Que el actor que fijó en la memoria de una generación el físico de Superman, Christopher Reeve, acabase sus días relegado a una silla de ruedas alimentó a quienes entienden la existencia como un juego de compensaciones planetarias.
Lo mismo podría aplicarse a la sorprendente frecuencia con que el Alzheimer azota a políticos españoles. Quizá esa frecuencia no sea mayor ni menor que en otras profesiones, pero al igual que con la paraplejia de Reeve, da lugar a jugosas interpretaciones. La memoria de Jordi Solé Tura, Pasqual Maragall y ahora Adolfo Suárez ha sido arrasada por una enfermedad degenerativa, un desgaste del funcionamiento del cuerpo humano que no dá más de sí ante el aumento de la longevidad.
Y en ese juego interpretativo porqué no relacionar la pérdida de la memoria de nuestros políticos con el desconocimiento que los españoles demostramos del funcionamiento más básico del estado. La separación de poderes, la presunción de inocencia, el desempeño de organismos como el Tribunal Constitucional, el Supremo, el Senado o el Ejército, qué responsabilidades y deberes tiene un delegado del gobierno, un embajador o cómo se tramita una nueva ley en las cámaras españolas se ha convertido en algo tan ignoto para un español medio de 35 años como la explicación del bosón de Higgs.
Alguna responsabilidad de ese desconocimiento la tiene el cine hecho en España. Mientras que en países como Francia, Italia y, evidentemente, Estados Unidos, el cine sobre su política e historia reciente no es habitual pero sí razonablemente esporádico, el cine español no ha sabido catalizar la actualidad histórica del modo cinematográfico más elemental. Algo que no ha sucedido en la literatura, que ha dado obras como Anatomía de un instante de Javier Cercas, o Crematorio de Rafael Chirbes, por señalar dos significativas; o en el teatro, con la obra El encuentro de Luis Felipe Blasco Vilches.

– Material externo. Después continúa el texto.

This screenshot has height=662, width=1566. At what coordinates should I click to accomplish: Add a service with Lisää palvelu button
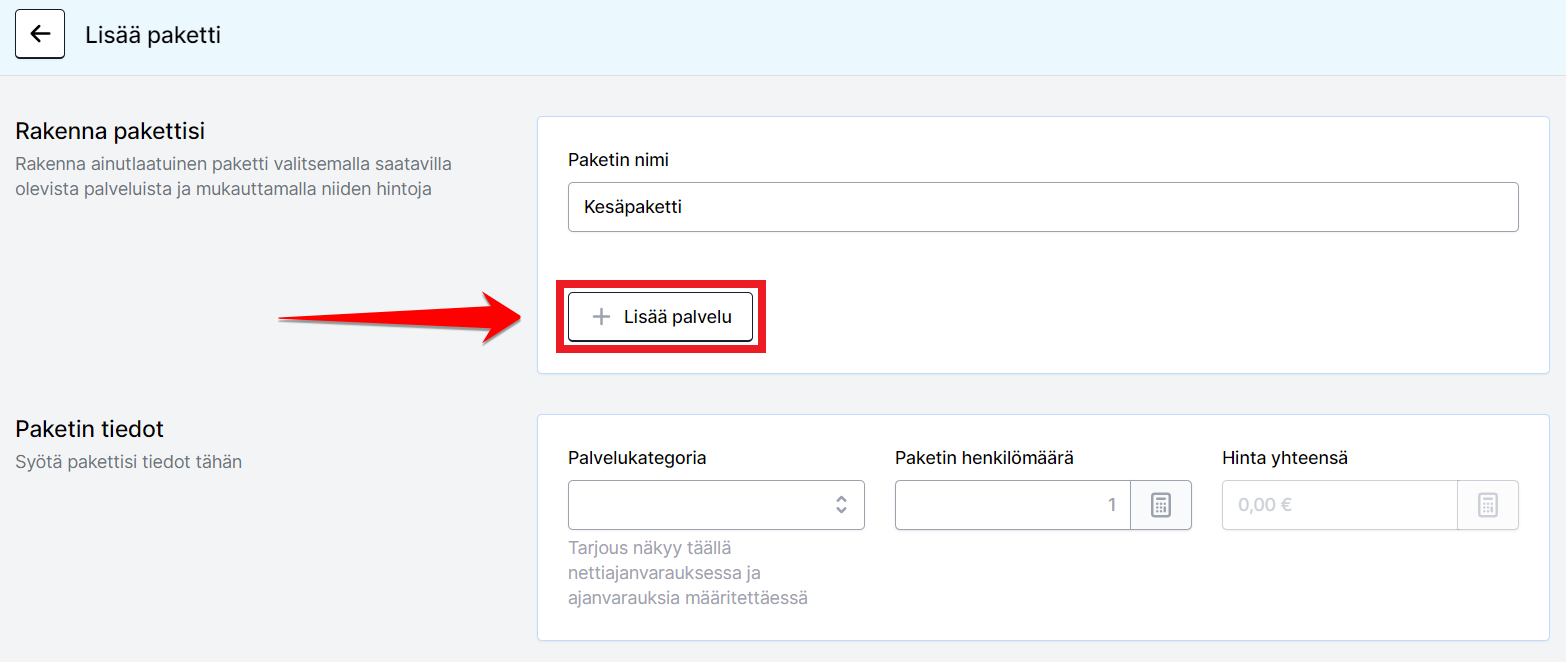660,317
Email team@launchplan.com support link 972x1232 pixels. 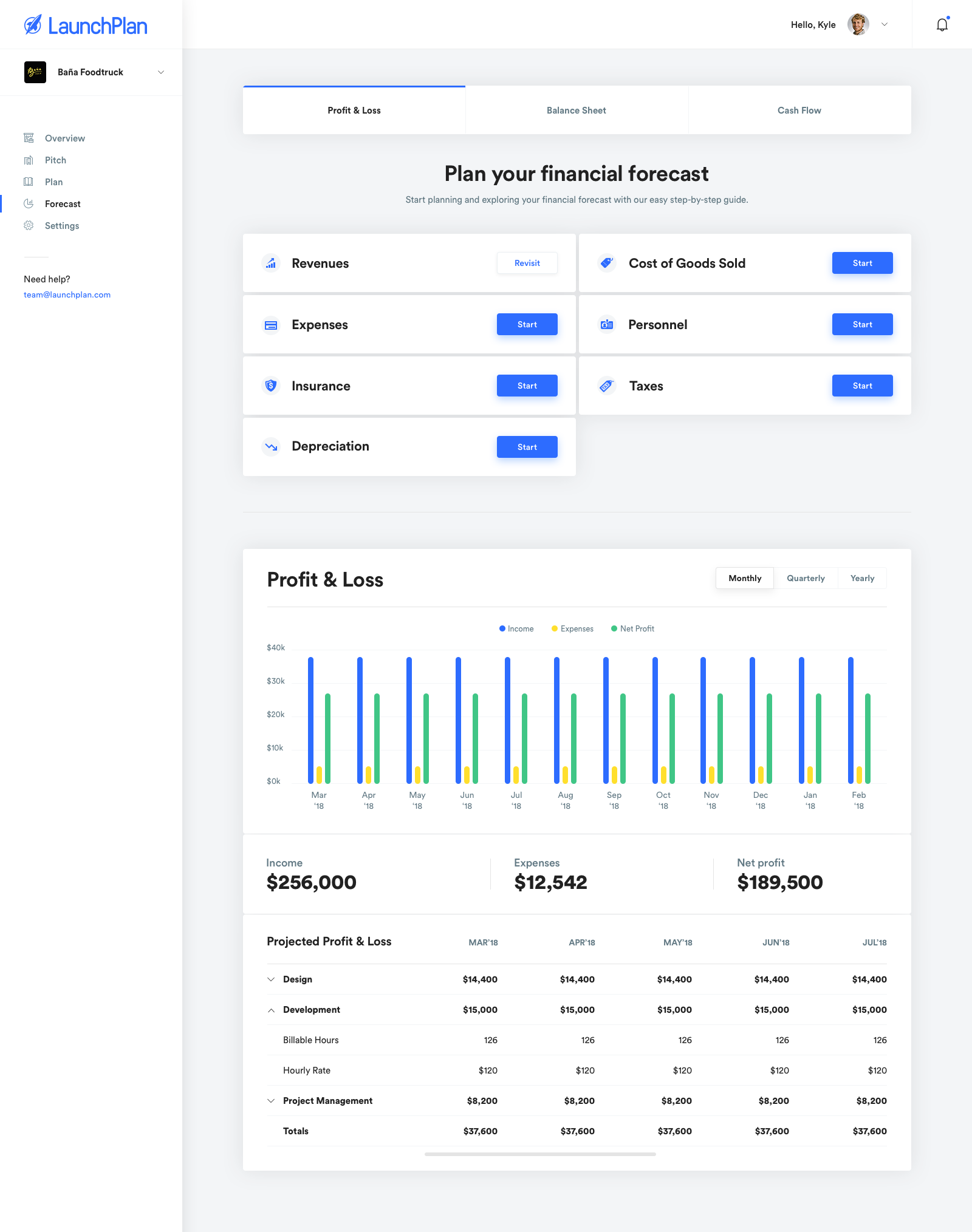67,295
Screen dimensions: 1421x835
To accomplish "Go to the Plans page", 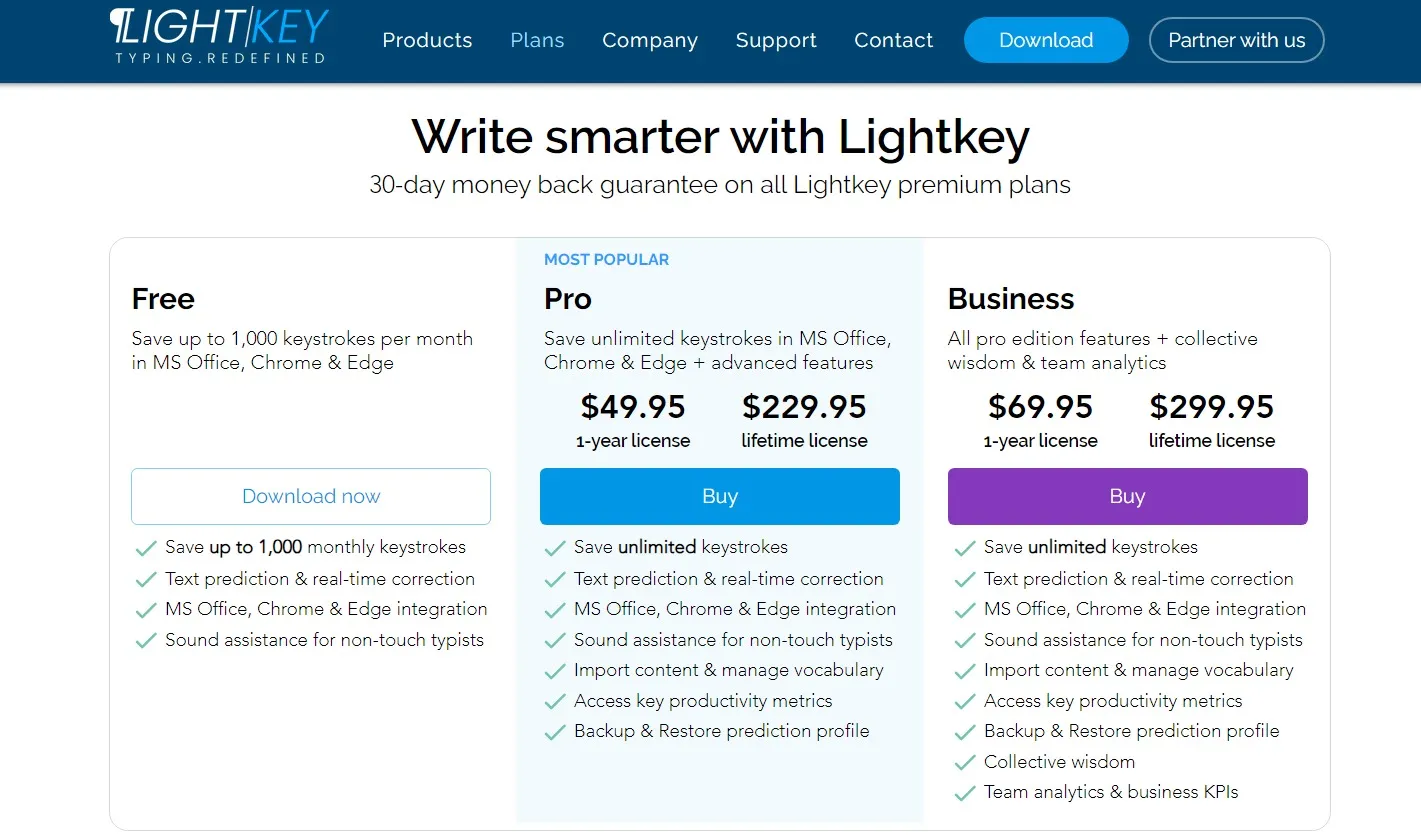I will [537, 40].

Si bien se han realizado telefilms sobre las figuras de la Casa Real o ciertos políticos, estos han sido casi siempre como biografía sentimental y no bajo la dialéctica del análisis-síntesís y el alcance estético que una obra cinematográfica puede aportar. Fruto de ello es algo tan pueril como que cualquiera podemos describir con mediana precisión el despacho oval, pero casi nadie sabríamos decir el color del despacho en Moncloa del Presidente del Gobierno o dónde tiene ubicada la mesa respecto a la ventana. Saber el nombre de uno sólo de los componentes del Tribunal Constitucional ya sería merecedor de premio.
Sin embargo, esa escasez de largometrajes que nos muestren quiénes fueron y qué ha sucedido en nuestra historia reciente se incrementa en cuánto aparece el matiz sentimental. Los documentales Bucarest, la memoria perdida (Albert Solé, 2008) o Bicicleta, cuchara, manzana (Carles Bosch, 2010) daban cuenta sin ambages del recorrido vital y la enfermedad de Solé Tura y Maragall, respectivamente. Y aquí los amantes de las interpretaciones podemos seguir deduciendo que el cine español está tan incapacitado para el análisis y el storytelling de su Historia como para el gran espectáculo, pero encuentra más disponibilidad si se puede arrancar una lágrima a la platea. ¿No hay cierto desprecio hacia el público en esa preferencia?
Escuchar en algunos jóvenes valoraciones históricas como que la conquista española destruyó la armonía de los pueblos indígenas sudamericanos; la inutilidad actual de las Fuerzas Armadas, o que la Transición fue una pantomima para perpetuar el franquismo en las estructuras de poder hasta nuestros días… causan el mismo estupor que las predicciones a portagayola telefónica del vidente Sandro Rey.
Es muy probable que el coste para acometer ciertos proyectos los haga inalcanzables, o que la falta de valentía y visión de largo alcance de nuestros productores y cineastas lo impida y, porqué no, cierto rechazo del público ante representaciones de la historia reciente que son fácilmente interpretadas como manipulaciones de una u otra ideología. Sólo el terrorismo de ETA ha logrado ser transversalmente una fuente de ideas para algunas películas, pero es notable constatar que en España no se haya hecho aún ni una sola película de ficción sobre Cervantes, Quevedo, la Transición, Severiano Ballesteros, Miguel Induráin, Ferrán Adriá, la pionera aprobación del matrimonio homosexual u otros mil temas jugosos para un artista ávido de alicientes.
Y sin duda, de la escasez de ese cine nace buena parte del desconocimiento de nuestro propio carácter, nuestra falta de memoria reciente o la incomprensión de cómo funciona un estado de derecho y la capacidad de valorarlo con un mínimo juicio.